Highgrove itself has an example of the King's private sense of spirituality. There is a small sanctuary tucked away in the grounds, where no one else goes inside, where he can spend time completely alone with this thoughts.
It must seem a world away from the ceremonial juggernaut of this week's state visit by France's President Macron.
The focus of this inaugural Harmony Summit was drawing on the wisdom of indigenous people, tapping into their knowledge and pre-industrial ways of working with nature.
Survivalist Ray Mears was there to welcome representatives of the Earth Elders group, who work to defend the rights of "original peoples", who have become the threatened guardians of the natural world. They were wearing traditional headdresses, face paint and ornaments, in among the flowers and trees of Highgrove.
"People's selfishness has taken them away from nature. They can't feel the breeze, they're too focused on the clock," said Mindahi Bastida, of the Otomi-Toltec people in Mexico.
The cacophonous modern world has broken our connection with nature, said Rutendo Ngara, from South Africa. She described our era as a time of "loud forgetting".
"We all have egos and ambitions. I wanted to be an entrepreneur, I wanted to sell out," said Uyunkar Domingo Peas Nampichkai, from Ecuador, the co-ordinator for the Amazon Sacred Headwaters Alliance.
The temptation for him was to sell his land for oil. He decided a different path and explained what "harmony" now meant to him.
"It's well-being for all human beings, all living beings, visible and invisible, it's Mother Nature… Everything is connected and there's mutual respect," he said.
These were people from forests and rivers who talked of the destructive pressures on them, from mining, oil and urbanisation.
The weren't pulling punches either. There were speakers warning of how "Europeans" had killed their people and another who said that the much-hyped COP climate change gatherings were full of empty promises that never delivered for grassroots communities.
Ailton Krenak, from Brazil, talked of rivers that that had been "erased by money" and seeing the dried-up, polluted waterways was like a much-loved "grandfather in a coma".

But how can harmony work in such a discordant world?
Patrick Dunne, who runs the educational Harmony Project which uses the concept in more than 100 schools in the UK, has been applying the principles in a place of extreme conflict, the war in Ukraine.
He's been taking classes of children traumatised by the conflict, and reconnecting them with nature, taking them to parks and forests for a place to heal.
"Ukraine is a powerful example of a country that's in a war they don't want and they are losing a lot of people.
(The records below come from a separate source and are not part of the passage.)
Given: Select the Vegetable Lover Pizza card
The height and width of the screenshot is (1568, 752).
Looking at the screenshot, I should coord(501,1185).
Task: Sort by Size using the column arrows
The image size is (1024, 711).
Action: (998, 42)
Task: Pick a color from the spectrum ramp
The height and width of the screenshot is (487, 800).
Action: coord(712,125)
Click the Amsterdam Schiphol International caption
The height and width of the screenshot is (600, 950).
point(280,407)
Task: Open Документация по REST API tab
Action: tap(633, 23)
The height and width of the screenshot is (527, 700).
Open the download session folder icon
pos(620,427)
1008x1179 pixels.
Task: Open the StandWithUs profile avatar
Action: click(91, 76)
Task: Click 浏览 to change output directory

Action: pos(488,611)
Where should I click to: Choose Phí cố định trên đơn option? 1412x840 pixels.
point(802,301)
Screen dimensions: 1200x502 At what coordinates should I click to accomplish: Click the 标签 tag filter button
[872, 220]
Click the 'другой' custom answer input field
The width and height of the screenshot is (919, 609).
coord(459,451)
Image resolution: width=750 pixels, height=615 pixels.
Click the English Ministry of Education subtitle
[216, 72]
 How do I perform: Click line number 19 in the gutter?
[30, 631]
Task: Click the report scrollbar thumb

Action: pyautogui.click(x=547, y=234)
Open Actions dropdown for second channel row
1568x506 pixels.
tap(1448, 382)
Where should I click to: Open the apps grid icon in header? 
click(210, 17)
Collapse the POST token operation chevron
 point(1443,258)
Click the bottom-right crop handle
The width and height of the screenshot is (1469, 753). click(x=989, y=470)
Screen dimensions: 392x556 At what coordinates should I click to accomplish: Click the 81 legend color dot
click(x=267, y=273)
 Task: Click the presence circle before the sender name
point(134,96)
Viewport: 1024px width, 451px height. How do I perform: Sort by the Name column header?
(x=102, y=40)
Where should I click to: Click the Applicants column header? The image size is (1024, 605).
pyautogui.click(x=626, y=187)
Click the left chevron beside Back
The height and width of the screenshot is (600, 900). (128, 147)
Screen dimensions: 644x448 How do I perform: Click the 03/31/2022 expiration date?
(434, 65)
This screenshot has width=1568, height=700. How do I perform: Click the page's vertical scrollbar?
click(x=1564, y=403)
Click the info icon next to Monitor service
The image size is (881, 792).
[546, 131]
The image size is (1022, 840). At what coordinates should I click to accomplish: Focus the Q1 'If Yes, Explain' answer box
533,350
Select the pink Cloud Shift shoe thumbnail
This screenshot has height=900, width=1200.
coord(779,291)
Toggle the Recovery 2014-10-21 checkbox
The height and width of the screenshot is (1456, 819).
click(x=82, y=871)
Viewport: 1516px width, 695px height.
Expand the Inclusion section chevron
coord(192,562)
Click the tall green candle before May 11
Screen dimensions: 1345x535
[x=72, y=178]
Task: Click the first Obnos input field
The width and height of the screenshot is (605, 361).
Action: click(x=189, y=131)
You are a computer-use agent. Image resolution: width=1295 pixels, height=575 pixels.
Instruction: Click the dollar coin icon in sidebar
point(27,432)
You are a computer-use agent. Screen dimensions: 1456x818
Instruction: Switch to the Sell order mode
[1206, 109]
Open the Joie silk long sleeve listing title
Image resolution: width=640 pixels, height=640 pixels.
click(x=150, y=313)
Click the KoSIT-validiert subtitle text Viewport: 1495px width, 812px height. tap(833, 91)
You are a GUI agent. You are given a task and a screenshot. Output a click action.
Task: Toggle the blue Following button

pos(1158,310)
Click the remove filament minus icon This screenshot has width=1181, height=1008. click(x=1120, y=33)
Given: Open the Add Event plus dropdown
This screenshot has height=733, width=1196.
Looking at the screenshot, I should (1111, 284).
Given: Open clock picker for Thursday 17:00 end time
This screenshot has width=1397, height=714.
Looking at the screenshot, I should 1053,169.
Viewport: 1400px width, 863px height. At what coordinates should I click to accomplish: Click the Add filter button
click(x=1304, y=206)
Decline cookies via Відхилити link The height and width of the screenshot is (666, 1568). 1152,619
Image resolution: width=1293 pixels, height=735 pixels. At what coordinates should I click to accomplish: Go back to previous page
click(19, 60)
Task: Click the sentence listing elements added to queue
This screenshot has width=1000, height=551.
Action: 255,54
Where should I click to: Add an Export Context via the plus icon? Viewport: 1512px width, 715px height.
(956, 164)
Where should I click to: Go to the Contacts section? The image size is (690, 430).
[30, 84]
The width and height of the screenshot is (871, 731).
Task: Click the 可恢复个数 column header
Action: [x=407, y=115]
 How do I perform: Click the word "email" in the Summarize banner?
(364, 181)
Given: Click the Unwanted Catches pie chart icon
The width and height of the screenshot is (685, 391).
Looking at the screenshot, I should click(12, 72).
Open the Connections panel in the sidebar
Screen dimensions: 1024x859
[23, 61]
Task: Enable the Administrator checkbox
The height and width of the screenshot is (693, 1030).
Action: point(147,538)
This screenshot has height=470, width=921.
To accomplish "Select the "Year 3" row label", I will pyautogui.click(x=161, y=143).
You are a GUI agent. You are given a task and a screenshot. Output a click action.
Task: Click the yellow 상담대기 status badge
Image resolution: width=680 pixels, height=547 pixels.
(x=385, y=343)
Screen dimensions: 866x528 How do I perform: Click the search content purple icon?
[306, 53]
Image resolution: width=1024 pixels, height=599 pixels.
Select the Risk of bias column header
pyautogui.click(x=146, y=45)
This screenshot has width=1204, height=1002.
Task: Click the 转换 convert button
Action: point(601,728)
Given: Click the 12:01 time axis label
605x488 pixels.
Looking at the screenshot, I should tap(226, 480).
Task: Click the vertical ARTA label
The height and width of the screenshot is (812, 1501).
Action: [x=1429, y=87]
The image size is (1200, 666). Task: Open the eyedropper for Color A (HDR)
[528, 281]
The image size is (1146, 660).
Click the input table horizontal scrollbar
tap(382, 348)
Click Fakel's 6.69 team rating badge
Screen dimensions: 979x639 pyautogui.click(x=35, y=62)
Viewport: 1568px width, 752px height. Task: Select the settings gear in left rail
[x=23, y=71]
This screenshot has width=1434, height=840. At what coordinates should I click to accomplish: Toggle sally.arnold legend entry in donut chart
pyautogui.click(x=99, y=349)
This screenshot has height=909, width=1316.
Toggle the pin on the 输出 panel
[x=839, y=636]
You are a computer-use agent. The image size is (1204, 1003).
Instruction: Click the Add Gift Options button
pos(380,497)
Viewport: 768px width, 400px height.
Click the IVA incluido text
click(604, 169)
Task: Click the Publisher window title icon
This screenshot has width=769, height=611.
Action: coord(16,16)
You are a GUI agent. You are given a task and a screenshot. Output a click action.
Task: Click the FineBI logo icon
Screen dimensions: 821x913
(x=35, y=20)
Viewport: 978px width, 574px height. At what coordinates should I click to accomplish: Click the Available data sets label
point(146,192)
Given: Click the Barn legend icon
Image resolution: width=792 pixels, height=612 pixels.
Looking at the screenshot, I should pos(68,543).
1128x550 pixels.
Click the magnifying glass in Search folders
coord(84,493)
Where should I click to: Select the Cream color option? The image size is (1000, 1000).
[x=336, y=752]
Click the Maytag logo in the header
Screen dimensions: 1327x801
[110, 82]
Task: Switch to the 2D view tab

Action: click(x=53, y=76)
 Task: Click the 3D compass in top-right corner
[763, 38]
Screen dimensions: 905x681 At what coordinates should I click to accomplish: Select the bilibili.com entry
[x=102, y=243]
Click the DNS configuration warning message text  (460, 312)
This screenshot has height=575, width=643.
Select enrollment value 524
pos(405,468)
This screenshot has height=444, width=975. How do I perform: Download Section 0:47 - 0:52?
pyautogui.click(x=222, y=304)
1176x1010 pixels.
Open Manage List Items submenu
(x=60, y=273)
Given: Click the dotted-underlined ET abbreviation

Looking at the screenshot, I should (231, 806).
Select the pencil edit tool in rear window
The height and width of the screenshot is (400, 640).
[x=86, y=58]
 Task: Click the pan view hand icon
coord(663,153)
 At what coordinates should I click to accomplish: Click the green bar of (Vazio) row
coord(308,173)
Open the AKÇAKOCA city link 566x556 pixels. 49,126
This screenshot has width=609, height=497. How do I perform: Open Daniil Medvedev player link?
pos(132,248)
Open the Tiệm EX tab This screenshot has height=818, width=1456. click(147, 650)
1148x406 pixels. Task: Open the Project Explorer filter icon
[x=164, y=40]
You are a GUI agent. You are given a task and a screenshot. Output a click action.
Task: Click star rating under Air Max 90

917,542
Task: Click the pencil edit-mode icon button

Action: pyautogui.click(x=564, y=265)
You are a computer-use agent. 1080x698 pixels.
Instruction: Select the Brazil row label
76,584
It's terrible, there's a lot of pain and suffering. And they want harmony, a future of living well together, so the message of harmony really resonates there," he said.
Highgrove, winningly wobbly with its crooked tiles and trees growing through holes in the roof of a shelter, is a lyrical sight on a summer's day. It's a model of harmony with nature.
How does that message work, when you step outside into an often angry, noisy and brutal world?
What makes the idea of harmony relevant, is that it puts ideas into practice, it's not just a "thought exercise", says Simon Sadinsky, executive education director at the King's Foundation, which teaches crafts skills to a new generation.
"It's not just a theoretical concept, it's not just a philosophy, it's grounded in practice," says Dr Sadinsky.
"There's a lot of awfulness going on in the world, it's hard to stay optimistic. You can feel completely powerless," says Beth Somerville, a textile worker who completed a King's Foundation course.
But she says the idea of "harmony in nature" inspires her work and helps to create things which can be both beautiful and functional, in a way that is "all connected".
"It does drive me to carry on and have hope," she says.